Fixed Point Maths

Introduction

After explaining what fixed-point maths is, and writing about three or four tutorials for ViKtOr, I realised that there are still plenty of new coders who don't understand fixed-point maths. So I hope to help these people without confusing them too much.

I will be using mainly hex (base 16) numbers and binary (base 2) numbers to help explain things, so if you don't know about these, then please, please go and learn about them!! You only need to remember 16 hex numbers and their binary values. Once you know these well you can convert from hex-to-binary faster than a calculator and far beyond their 10 digit display range.

A basic understanding of bytes, words, ADD, SUB and carry will also make this article far easier to digest.

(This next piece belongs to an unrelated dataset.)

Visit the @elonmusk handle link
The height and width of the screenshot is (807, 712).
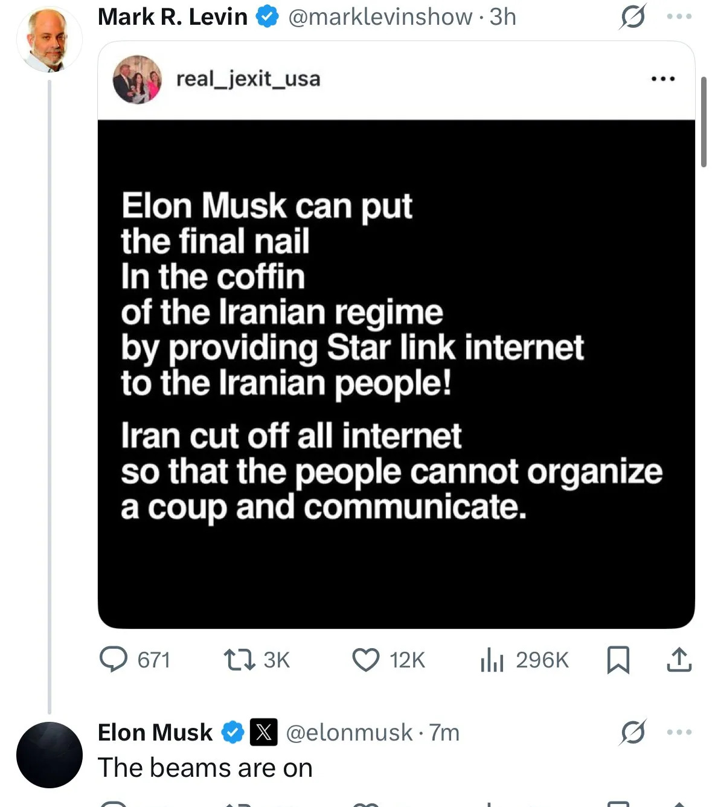pyautogui.click(x=349, y=732)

What is "Fixed-Point" maths?

It is a method to describe real numbers (ones with an INTEGER part and a FRACTION part, e.g. 10.5 or 5.8 or 0.3 or 156.2736) using only INTEGER values.

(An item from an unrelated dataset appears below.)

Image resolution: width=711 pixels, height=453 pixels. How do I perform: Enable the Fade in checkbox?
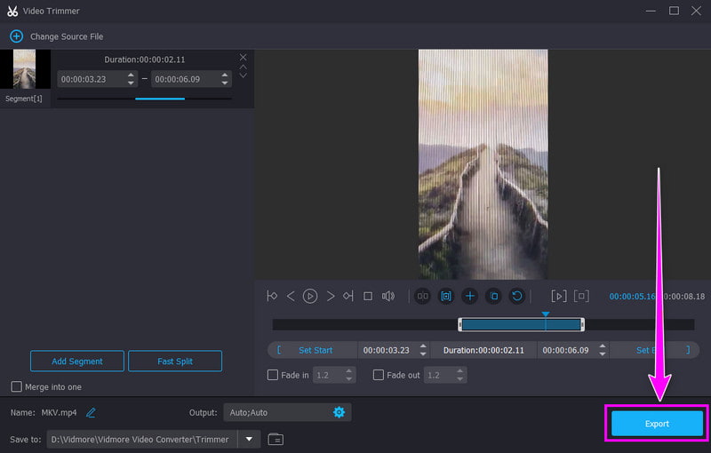(273, 375)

Hey, where has the FRACTION part gone?

Well, because our 80x86 registers and instructions only work with integer values (like 0, 1, 2, 3, 4 ... 65533, 65534, 65535 for a word), we must get rid of the fraction part.

So 10.5 must either be described as 10 or 11, we can have NO fraction.

We can describe 10 and 4 easily enough, but if we try to divide 10 by 4 we get 2.5 and this cannot be described in integers, so we must choose 2 or 3.

Suppose we scaled up our answer (real number 2.5) by 2, then our answer would be 5, which can be stored in an integer value. This is basically how fixed-point works, we scale up a number to that the fraction becomes an integer.

I will use a scale factor of 256, which is easy to perform on most CPUs.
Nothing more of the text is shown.